Are social-ecological systems interactions or processes? Are they characterized by feedbacks or emergence?

Prof. Nightingale:

New ways of understanding human-environment relationships can be broadly grouped into ‘interactional’ and ‘relational’ approaches in terms of their underlying ontologies. Interactional approaches include social-ecological systems, adaptive cycles, the livelihoods framework, and political ecology. Here ‘social’ and ‘ecological’ components are considered to be distinct but interacting; the focus is therefore on ‘linked’ or ‘nested’ systems and on the interactions across spatial and temporal scales. ‘Feedbacks’ are the crucial devices to understand human-environment dynamics, and the analytical imagery is largely of boxes with connecting arrows.

In contrast, relational approaches such as socionatures, assemblages and actor-network theory rely on a ‘process-based’ ontology. They insist that entities only come into being in relation to each other, and therefore that it is impossible to clearly distinguish social and ecological ‘components’ of a system. Human-environment dynamics are captured through the concept of emergence rather than feedbacks, and the imagery is of ‘hybrids’ or ‘cyborgs.’ Neither interactional or relational approaches are ‘right,’ rather, each allows us to see different things.

Discussion:

Despite emphasis on feedbacks, SES work is – like much of ‘socionatures’ – founded upon ontological commitments to emergence, complex processes, and co-production of social-ecological dynamics. However, distinctions between ‘ecological’ and ‘social’ components in SES research are often made in order to more easily measure and study human-environment relations. The assumption that we can analytically separate ‘social’ and ‘ecological’ in order to study emergent processes is a crucial tension that many SES researchers struggle with. 

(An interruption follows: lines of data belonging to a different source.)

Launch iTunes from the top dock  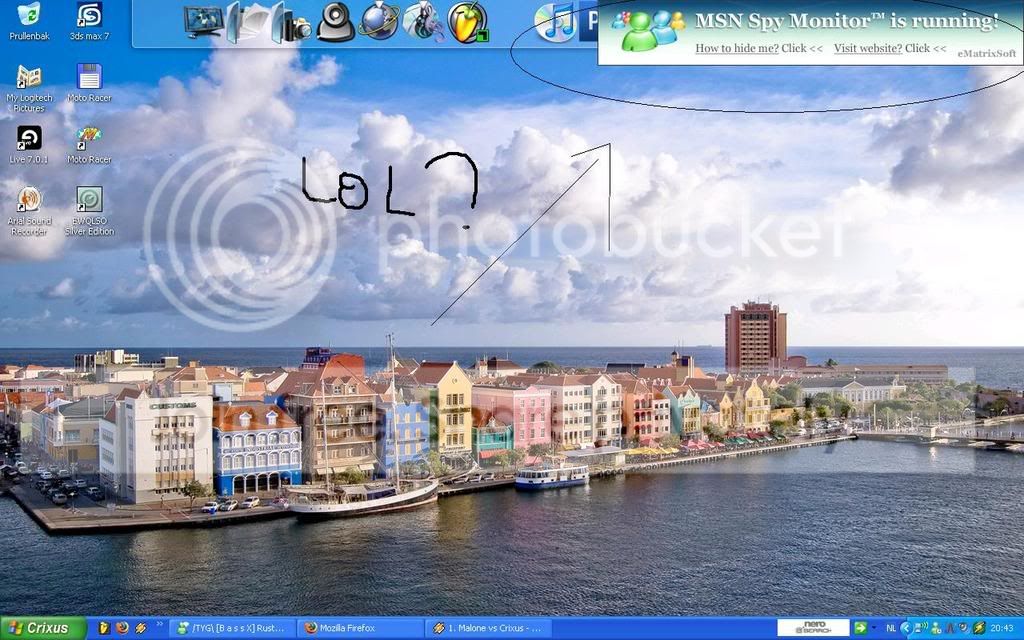coord(555,22)
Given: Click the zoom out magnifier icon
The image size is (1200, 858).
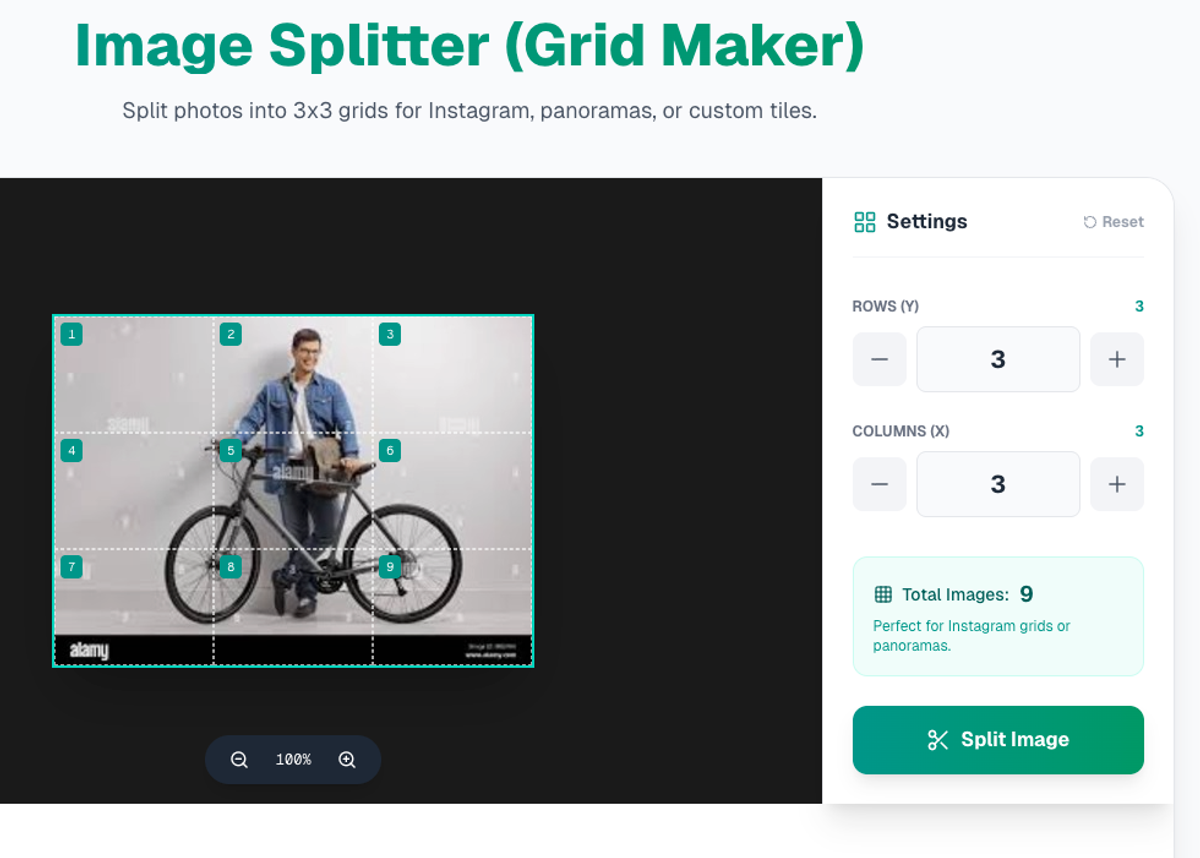Looking at the screenshot, I should point(239,760).
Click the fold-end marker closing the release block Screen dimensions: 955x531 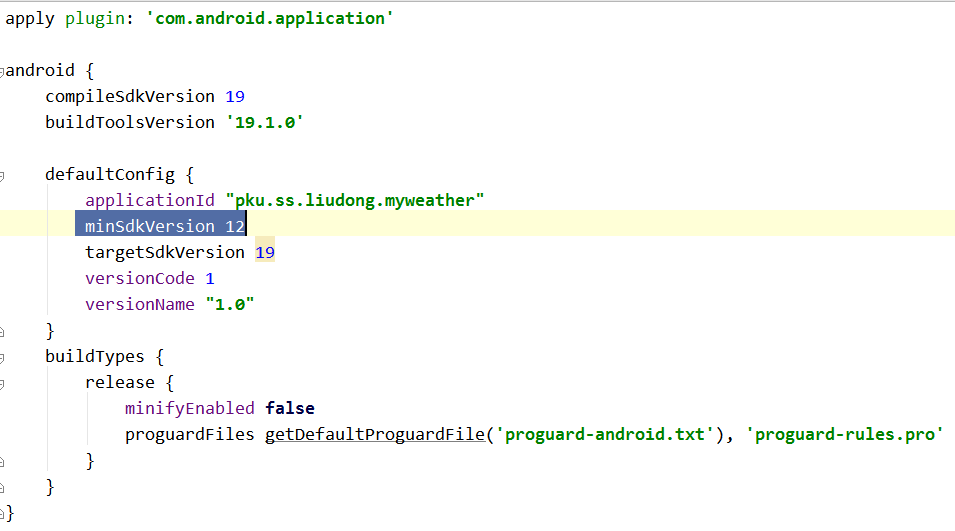click(3, 461)
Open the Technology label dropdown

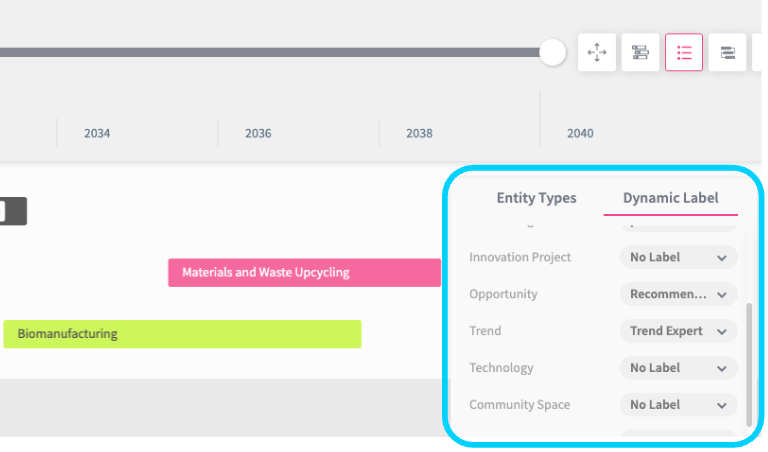click(x=678, y=368)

Moreover, SES research is characterized by wide heterogeneity in ontologies and epistemologies. It is therefore difficult to make broad categorizations of ‘relational’ versus ‘interactional’ approaches. These difficulties are exacerbated by the fact that ontologies in particular are often not explicitly discussed. A more open discussion about ontologies and epistemologies, and how they are expressed and ‘connected’ in our work, will strengthen and clarify trans-disciplinary SES research. 

Analytical constructs or heuristics?

Prof. Nightingale:

When we discuss interactional and relational approaches, it is crucial to be aware that all science deals with signs (semiotics) – and therefore we need to distinguish between analytical constructs (which try to reflect reality and may offer methodological tools and entry points), and boundary objects (which act as metaphors, drawing attention to particular dynamics but not intended to directly reflect reality or to be directly operationalized). 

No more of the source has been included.